Module by: Catherine Schmidt-Jones. E-mail the author

Summary: Western music is usually written on a staff.

People were talking long before they invented writing. People were also making music long before anyone wrote any music down. Some musicians still play "by ear" (without written music), and some music traditions rely more on improvisation and/or "by ear" learning. But written music is very useful, for many of the same reasons that written words are useful. Music is easier to study and share if it is written down. Western music specializes in long, complex pieces for large groups of musicians singing or playing parts exactly as a composer intended. Without written music, this would be too difficult. Many different types of music notation have been invented, and some, such as tablature, are still in use. By far the most widespread way to write music, however, is on a staff. In fact, this type of written music is so ubiquitous that it is called common notation.

The Staff

The staff (plural staves) is written as five horizontal parallel lines. Most of the notes of the music are placed on one of these lines or in a space in between lines. Extra ledger lines may be added to show a note that is too high or too low to be on the staff. Vertical bar lines divide the staff into short sections called measures or bars. A double bar line, either heavy or light, is used to mark the ends of larger sections of music, including the very end of a piece, which is marked by a heavy double bar.
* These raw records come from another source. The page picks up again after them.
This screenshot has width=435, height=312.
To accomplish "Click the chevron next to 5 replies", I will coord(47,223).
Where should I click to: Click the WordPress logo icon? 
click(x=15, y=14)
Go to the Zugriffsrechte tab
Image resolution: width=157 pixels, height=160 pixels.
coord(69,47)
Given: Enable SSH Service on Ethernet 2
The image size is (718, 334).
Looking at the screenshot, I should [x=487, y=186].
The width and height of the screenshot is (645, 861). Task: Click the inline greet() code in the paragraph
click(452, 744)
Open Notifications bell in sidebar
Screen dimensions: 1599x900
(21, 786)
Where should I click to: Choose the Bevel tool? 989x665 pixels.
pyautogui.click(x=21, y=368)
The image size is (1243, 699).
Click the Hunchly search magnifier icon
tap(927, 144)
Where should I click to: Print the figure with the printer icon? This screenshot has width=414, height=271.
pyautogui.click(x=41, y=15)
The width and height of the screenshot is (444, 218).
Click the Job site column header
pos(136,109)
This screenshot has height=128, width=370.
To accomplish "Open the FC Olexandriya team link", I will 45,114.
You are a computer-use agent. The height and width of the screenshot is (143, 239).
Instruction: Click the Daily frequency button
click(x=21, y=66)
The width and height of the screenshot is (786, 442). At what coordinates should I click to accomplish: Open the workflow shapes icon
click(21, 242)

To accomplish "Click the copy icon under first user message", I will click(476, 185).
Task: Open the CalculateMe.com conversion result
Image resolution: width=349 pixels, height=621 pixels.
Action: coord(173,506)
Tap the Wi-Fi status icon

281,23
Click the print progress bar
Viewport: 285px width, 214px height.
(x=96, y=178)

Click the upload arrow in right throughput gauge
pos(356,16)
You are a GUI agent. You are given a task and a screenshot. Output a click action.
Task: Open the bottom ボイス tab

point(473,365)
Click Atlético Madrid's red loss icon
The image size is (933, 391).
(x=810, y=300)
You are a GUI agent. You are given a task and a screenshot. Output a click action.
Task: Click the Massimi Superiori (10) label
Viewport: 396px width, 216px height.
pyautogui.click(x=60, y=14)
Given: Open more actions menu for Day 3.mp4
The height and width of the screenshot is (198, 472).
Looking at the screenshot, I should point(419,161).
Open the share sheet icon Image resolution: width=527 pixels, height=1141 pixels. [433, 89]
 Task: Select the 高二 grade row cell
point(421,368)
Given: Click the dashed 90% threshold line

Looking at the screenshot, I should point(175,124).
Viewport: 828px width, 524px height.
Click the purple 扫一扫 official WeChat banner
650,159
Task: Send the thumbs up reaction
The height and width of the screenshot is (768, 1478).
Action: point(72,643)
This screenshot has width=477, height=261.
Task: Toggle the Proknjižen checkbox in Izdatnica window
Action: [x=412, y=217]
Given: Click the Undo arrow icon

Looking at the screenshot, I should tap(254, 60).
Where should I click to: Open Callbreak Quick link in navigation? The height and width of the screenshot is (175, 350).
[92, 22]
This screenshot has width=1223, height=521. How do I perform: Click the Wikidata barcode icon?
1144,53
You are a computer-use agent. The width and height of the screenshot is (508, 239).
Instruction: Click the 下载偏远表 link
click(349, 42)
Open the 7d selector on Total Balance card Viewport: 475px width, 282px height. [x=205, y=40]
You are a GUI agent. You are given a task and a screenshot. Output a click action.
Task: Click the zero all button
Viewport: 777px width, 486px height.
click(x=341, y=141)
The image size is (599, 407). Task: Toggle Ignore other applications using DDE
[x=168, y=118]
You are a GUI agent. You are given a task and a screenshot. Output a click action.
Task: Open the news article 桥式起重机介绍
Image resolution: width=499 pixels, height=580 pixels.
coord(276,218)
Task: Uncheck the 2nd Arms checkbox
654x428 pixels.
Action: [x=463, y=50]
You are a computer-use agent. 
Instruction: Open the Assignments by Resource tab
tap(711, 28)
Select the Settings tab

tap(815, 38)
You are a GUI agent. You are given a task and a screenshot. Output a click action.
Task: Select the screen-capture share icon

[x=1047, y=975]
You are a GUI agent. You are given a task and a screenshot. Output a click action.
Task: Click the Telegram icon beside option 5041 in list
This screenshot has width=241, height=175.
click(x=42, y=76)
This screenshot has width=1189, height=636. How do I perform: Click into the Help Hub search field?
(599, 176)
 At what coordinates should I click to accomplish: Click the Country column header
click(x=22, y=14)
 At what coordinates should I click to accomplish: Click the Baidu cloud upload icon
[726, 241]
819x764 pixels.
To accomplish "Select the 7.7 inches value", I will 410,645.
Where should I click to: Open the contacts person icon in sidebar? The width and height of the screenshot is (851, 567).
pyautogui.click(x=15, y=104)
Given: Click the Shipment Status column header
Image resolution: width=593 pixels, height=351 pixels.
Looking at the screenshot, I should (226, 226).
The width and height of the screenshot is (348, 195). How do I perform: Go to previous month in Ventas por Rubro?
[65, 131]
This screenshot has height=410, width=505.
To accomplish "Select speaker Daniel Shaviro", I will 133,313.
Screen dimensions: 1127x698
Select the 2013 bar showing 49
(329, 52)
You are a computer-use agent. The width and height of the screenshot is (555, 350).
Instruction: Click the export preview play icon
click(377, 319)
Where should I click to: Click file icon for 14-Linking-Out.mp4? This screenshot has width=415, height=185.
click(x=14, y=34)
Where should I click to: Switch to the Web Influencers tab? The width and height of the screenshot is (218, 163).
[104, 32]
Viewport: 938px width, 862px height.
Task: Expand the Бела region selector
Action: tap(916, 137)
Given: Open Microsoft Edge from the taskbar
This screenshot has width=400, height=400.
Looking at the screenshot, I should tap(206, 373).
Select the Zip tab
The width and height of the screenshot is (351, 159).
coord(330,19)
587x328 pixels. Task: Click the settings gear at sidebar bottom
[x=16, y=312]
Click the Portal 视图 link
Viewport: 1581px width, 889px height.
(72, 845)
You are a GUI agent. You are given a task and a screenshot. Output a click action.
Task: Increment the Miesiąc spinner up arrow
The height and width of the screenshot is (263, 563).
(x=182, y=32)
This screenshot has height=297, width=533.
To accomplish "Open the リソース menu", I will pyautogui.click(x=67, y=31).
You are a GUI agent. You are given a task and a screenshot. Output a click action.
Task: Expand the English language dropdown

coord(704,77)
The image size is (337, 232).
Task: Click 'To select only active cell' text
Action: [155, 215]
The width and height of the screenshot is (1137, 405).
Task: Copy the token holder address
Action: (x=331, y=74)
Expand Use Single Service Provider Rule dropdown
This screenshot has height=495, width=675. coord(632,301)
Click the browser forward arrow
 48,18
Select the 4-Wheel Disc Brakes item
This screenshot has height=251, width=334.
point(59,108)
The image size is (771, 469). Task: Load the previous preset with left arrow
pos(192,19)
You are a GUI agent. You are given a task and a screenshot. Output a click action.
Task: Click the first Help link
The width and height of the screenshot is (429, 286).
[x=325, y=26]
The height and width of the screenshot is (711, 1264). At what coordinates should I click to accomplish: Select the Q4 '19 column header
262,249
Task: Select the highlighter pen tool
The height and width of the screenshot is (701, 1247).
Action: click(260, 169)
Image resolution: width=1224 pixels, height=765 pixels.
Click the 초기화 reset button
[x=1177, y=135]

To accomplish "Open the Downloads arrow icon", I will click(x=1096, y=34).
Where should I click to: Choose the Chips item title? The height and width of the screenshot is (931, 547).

Figure 1: The five horizontal lines are the lines of the staff. In between the lines are the spaces. If a note is above or below the staff, ledger lines are added to show how far above or below. Shorter vertical lines are bar lines. The most important symbols on the staff, the clef symbol, key signature and time signature, appear at the beginning of the staff.
The Staff
The Staff (staffig1.png)

Many different kinds of symbols can appear on, above, and below the staff. The notes and rests are the actual written music. A note stands for a sound; a rest stands for a silence. Other symbols on the staff, like the clef symbol, the key signature, and the time signature, tell you important information about the notes and measures. Symbols that appear above and below the music may tell you how fast it goes (tempo markings), how loud it should be (dynamic markings), where to go next (repeats, for example) and even give directions for how to perform particular notes (accents, for example).

Figure 2: The bar lines divide the staff into short sections called bars or measures. The notes (sounds) and rests (silences) are the written music. Many other symbols may appear on, above, or below the staff, giving directions for how to play the music.
Other Symbols on the Staff
Other Symbols on the Staff (staffig2.png)

Systems of staves

The staff is read from left to right. Staffs (some musicians prefer the plural staves) are read, beginning at the top of the page, one staff at a time unless they are connected. If staves should be played at the same time (by the same person or by different people), they will be connected by a long vertical line at the left hand side, to create a system. They may also be connected by their bar lines. Staves played by similar instruments or voices, or staves that should be played by the same person (for example, the right hand and left hand of a piano part) may be grouped together by braces or brackets at the beginning of each line.

Figure 3
Systems of Staves
(a)
Figure 3(a) (staffig3.png)
(b) When many staves are to be played at the same time, as in this orchestral score, the lines for similar instruments - all the violins, for example, or all the strings - may be marked with braces or brackets.